Once again I won some tickets for a show (when will I win the Euromillions?? I wish…).
This time I won some tickets to see a concert from Dagmar Krause, but due to illness it was cancelled. As compensation, I was offered tickets to see C P Taylor’s 1981 play “Good” staged on the Royal Exchange Theatre by Polly Findlay.
“Good” tries to explain how a harmless German academic finds himself reluctantly caught up in Hitler’s rise to power, and how he unsuspectingly becomes an instrument in the atrocities at Auschwitz.
John Halder (Adrian Rawlins) is a devoted family man who teaches German literature, hates the Nazis and whose best friend is a Jewish doctor. In 1933 he can’t believe that the new National Socialist government will be able to implement its outrageous policies. Meanwhile his home life is disrupted by his needy, neurotic wife and a blind mother with dementia; and at work he’s distracted by an attractive blonde student who can’t see the relevance of Goethe’s Faust.
John tries to be good but is torn between conflicting interests, not least his own desire for an easier life.
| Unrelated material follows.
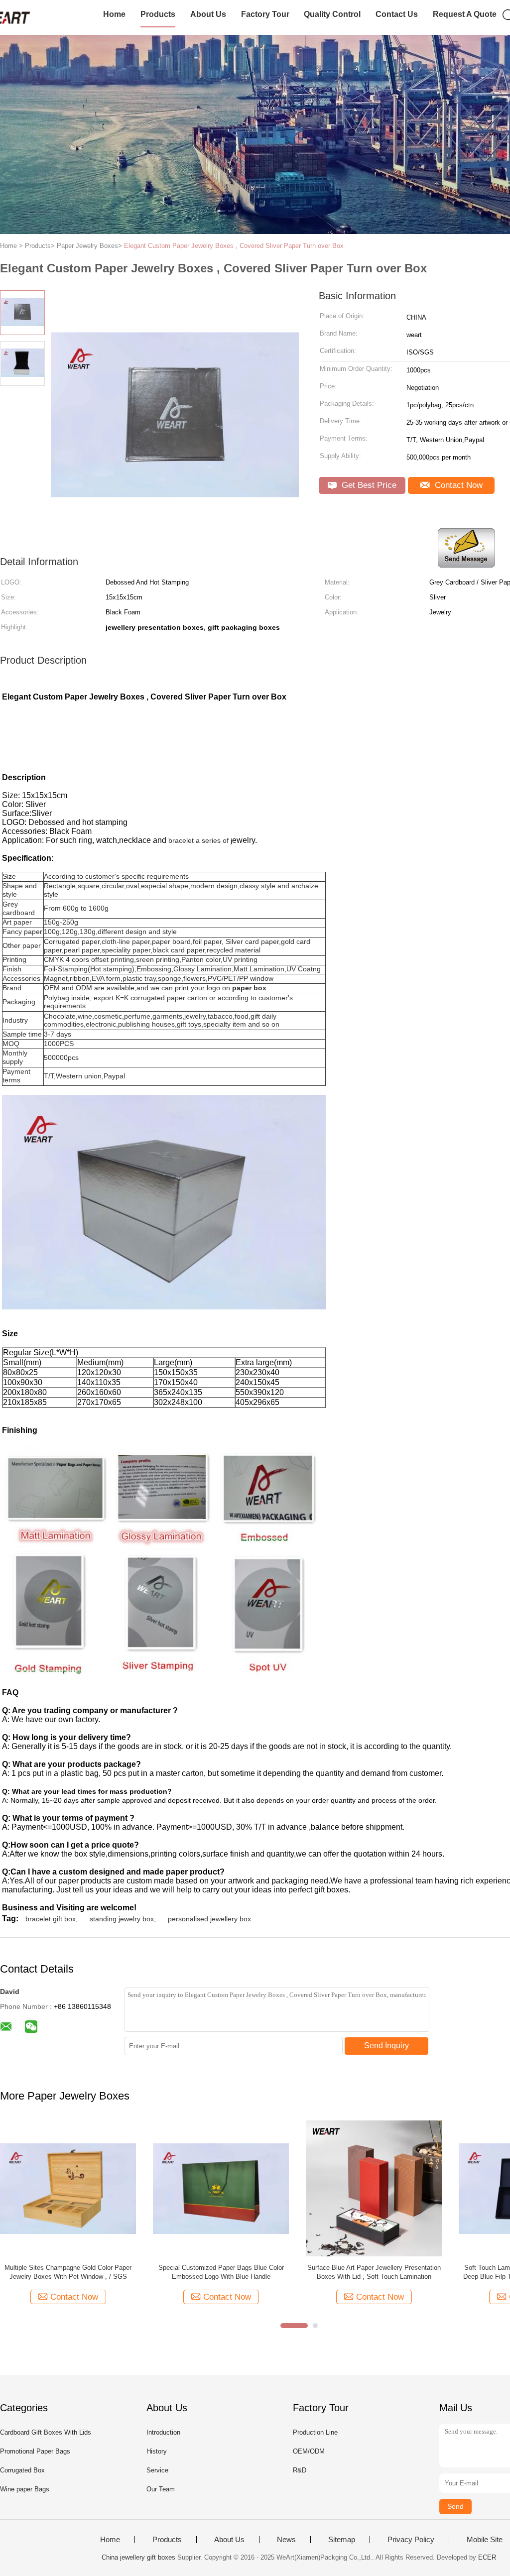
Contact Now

He tries to comfort his Jewish friend Maurice although he won’t help him; he loves his musical wife but abandons her for the charms of the pretty blonde; he wants to help his disabled mother but hasn’t the patience to care for her properly.
John’s sense of chaos is mimicked by overlapping scenes, by his confidential asides to the audience, and by frequent interruptions from a troupe of invisible singers and musicians. Jazz standards, operatic arias and religious cantatas pop out at him from drawers, handbags and coffee pots wherever he goes.

Adrian Rawlins’ Professor Halder is a typical unkempt intellectual, weak but well-meaning – however his selfishness and vanity allow him to be seduced firstly by the lovely young Anne (Beth Park) and later by the Nazis and their smart SS uniform.
Polly Findlay's production for the Royal Exchange gets across the chaotic, dreamlike structure of the piece, bringing out both the humour and the darkness in the play. It is about asking whether good people can be persuaded to do very bad things. It turns to those of us who condemn what the Nazis did and asks whether we can truly say that our actions would have been radically different from the thousands of people who were as "good" as we believe ourselves to be or whether we would have had the courage to swim against the prevailing tide.On the surface, this is a very dark comedy, but concealed beneath is something rather more complex that questions how we view ourselves and others as human beings. This play quite easily makes us think and leads us to an uncertain limbo where moral choices could conflict with our instincts for survival.
For a complex play it turns out the answers are quite simple: be nice to other people, and Nazis really are nasty. This staging of “Good” is a very talented production of an absorbing modern classic.